By FARA AISYAH / Graphic by TMR
The government should restrain from providing more credit support for homebuyers, said Institute for Democracy and Economic Affairs (IDEAS) senior fellow Dr Carmelo Ferlito.
He said the easing of housing loan requirements proposed by the government will only prolong the property bubble that is expected to burst soon.
“If the government pushes through the policy of relaxing loans as it promised a few weeks ago, it will only prolong the bubble and keep property prices high. Developers will think the government is supporting them and that people would not mind to buy properties, so they don’t have to hold the price,” Ferlito told The Malaysian Reserve yesterday.
“The bubble will burst later anyway, but when it finally does, things will get worse because Malaysians will be highly in debt. Currently, 84% of the country’s gross domestic product is household debt, so they are already in fragile financial situations,” he added.
Ferlito added that by lending more money, people who are in debts would be even more at risk when the financial crisis hits the country.
Unsold residential properties in Malaysia rose to a record high of 24,738 units in 2017 — valued at RM15.6 billion — as the country continues to grapple with the overhang issue that could negatively impact the financial system.

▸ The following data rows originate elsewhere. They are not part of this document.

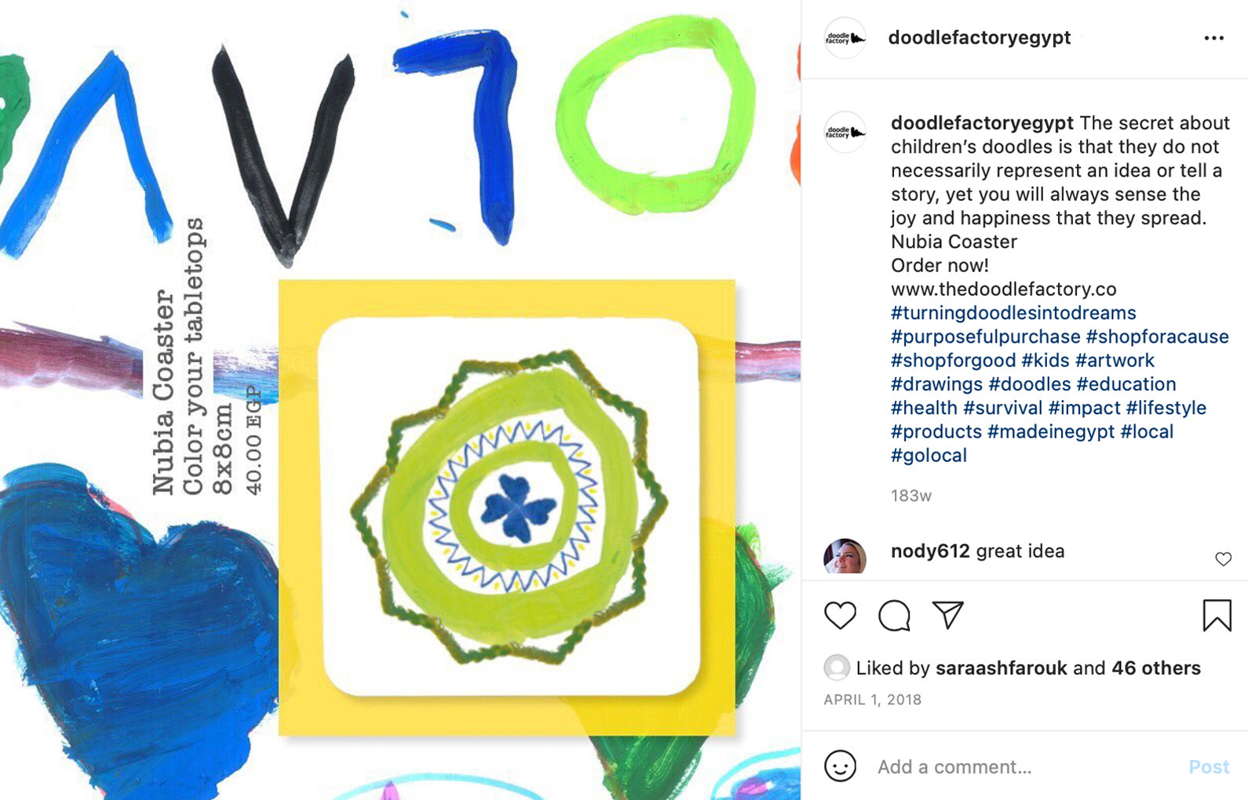Open the April 1, 2018 timestamp
Screen dimensions: 1248x800
point(872,700)
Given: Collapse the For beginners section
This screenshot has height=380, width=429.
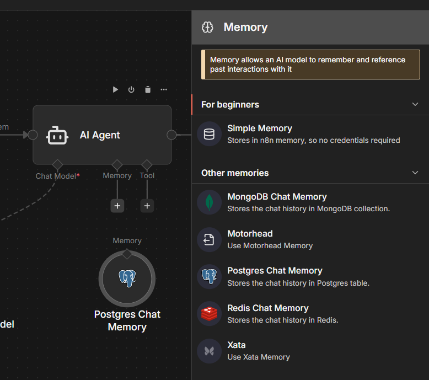Looking at the screenshot, I should coord(415,104).
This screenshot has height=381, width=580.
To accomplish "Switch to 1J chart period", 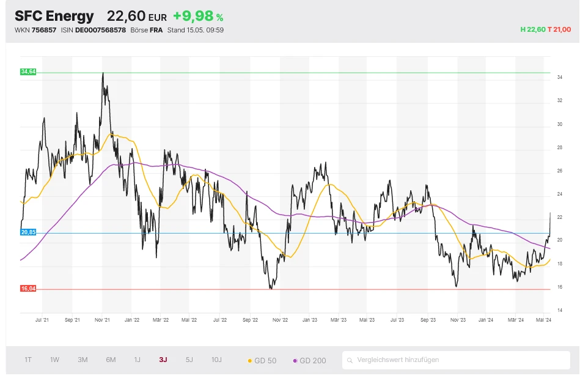I will (138, 360).
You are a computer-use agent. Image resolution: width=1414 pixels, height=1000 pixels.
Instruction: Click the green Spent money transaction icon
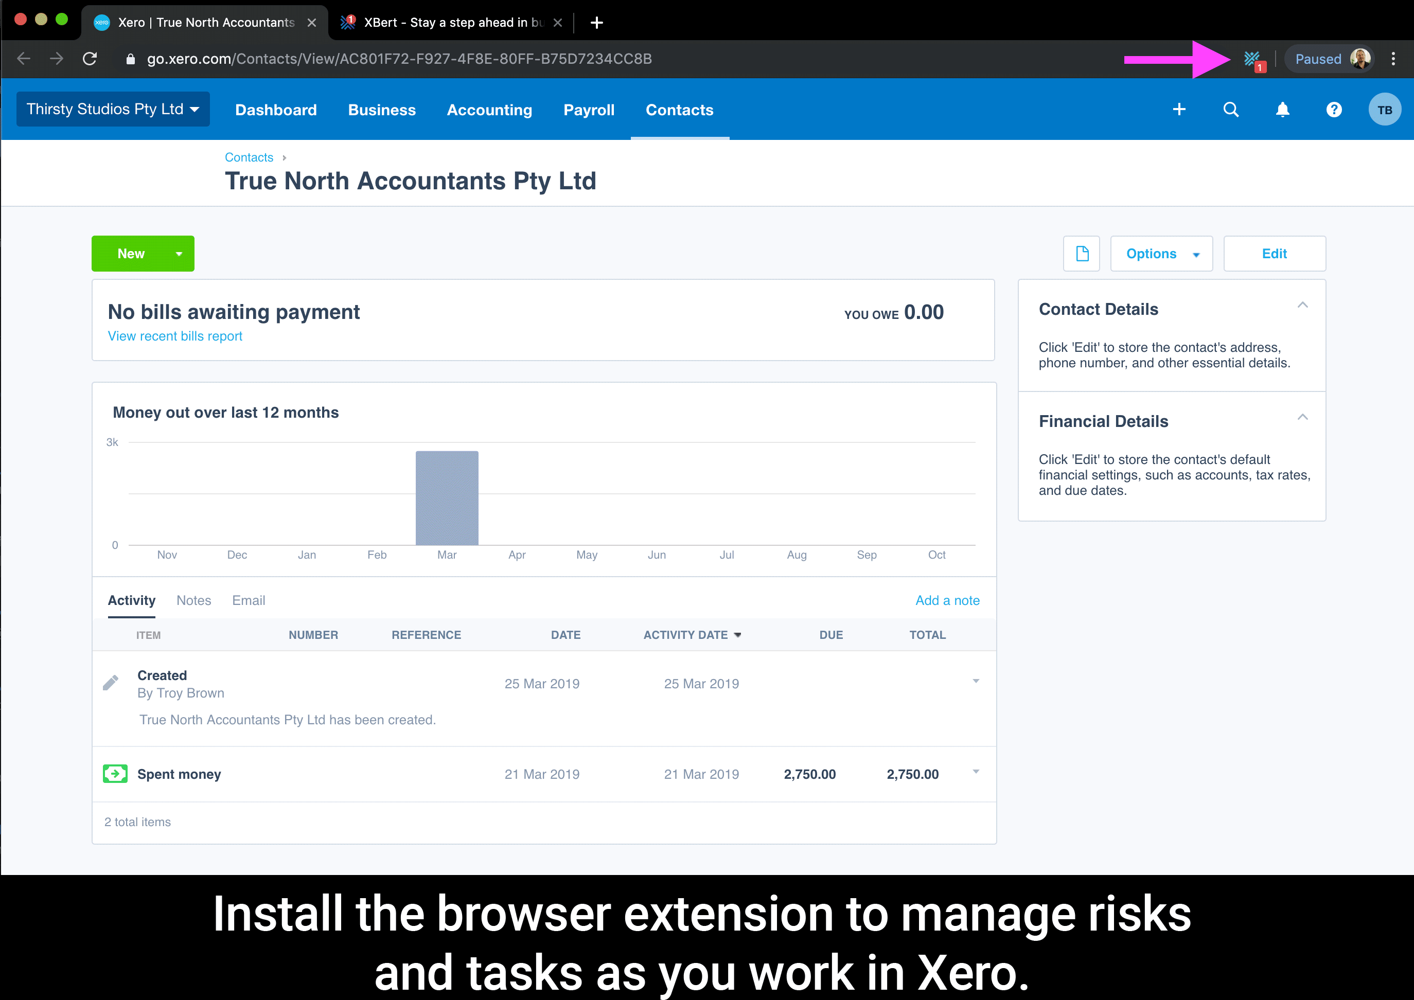pos(115,774)
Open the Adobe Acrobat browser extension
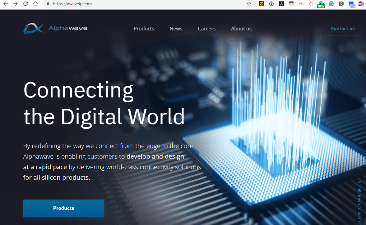366x225 pixels. (x=281, y=4)
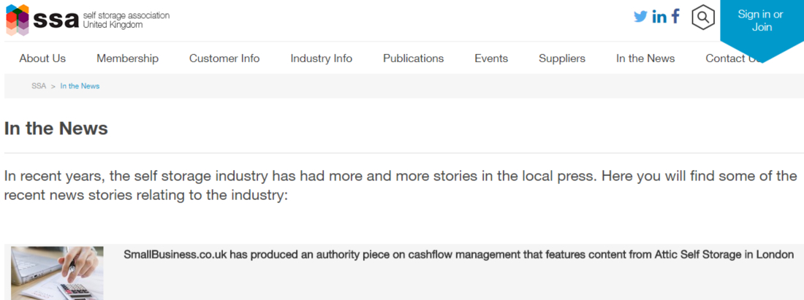Open the Suppliers menu item
Image resolution: width=804 pixels, height=300 pixels.
point(562,58)
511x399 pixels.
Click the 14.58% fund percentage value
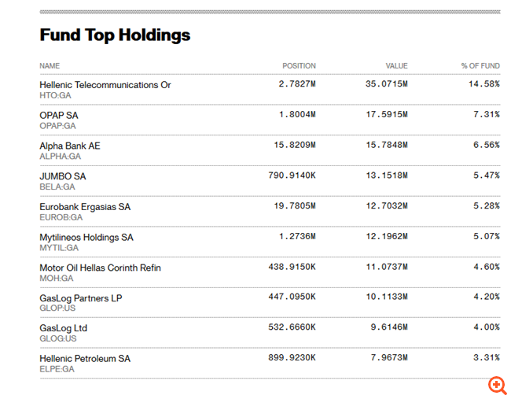(483, 84)
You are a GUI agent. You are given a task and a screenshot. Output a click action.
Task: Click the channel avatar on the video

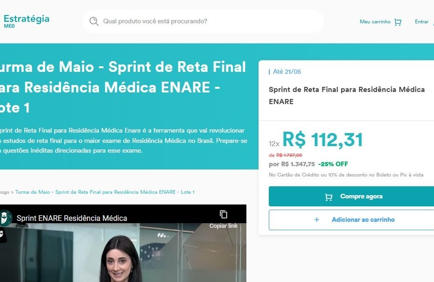coord(6,218)
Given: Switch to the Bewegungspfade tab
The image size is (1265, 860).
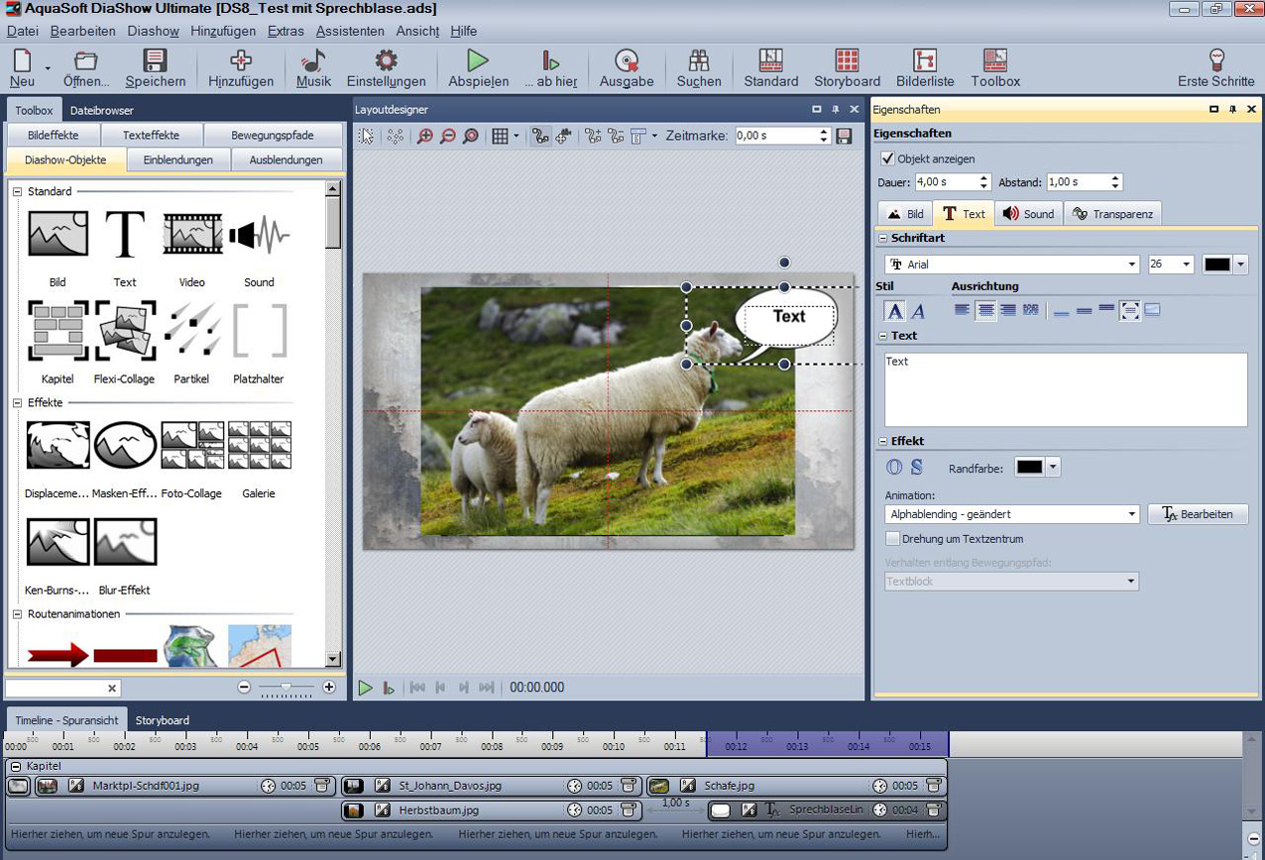Looking at the screenshot, I should [272, 135].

The value of the unsold homes — which do not include service apartments and SOHO (small office/home office) units — is 82.8% higher than a year ago, risking the sector to systemic impact in the event of financial shocks.
Bank Negara Malaysia had also sounded its alarm bells over the property glut. In its 2017 annual report, the central bank said there were 129,052 unsold housing units at the end of the third quarter of 2017 compared to 146,497 units at the end of the first half of 2017.
More than 80% of the unsold units were priced at RM250,000 and above.
Meanwhile, Ferlito said in a statement on Tuesday that the high involvement of government agencies in the affordable housing market risks crowding out private initiatives and preventing the necessary restructuring from taking place.
“It is important to let the bubble to burst; too much credit will only delay the bursting, keeping prices artificially high and putting at risk the financial solvency of buyers.
“Without credit support, the crisis will happen faster and force both capital restructuring and prices to move downwards,” he added.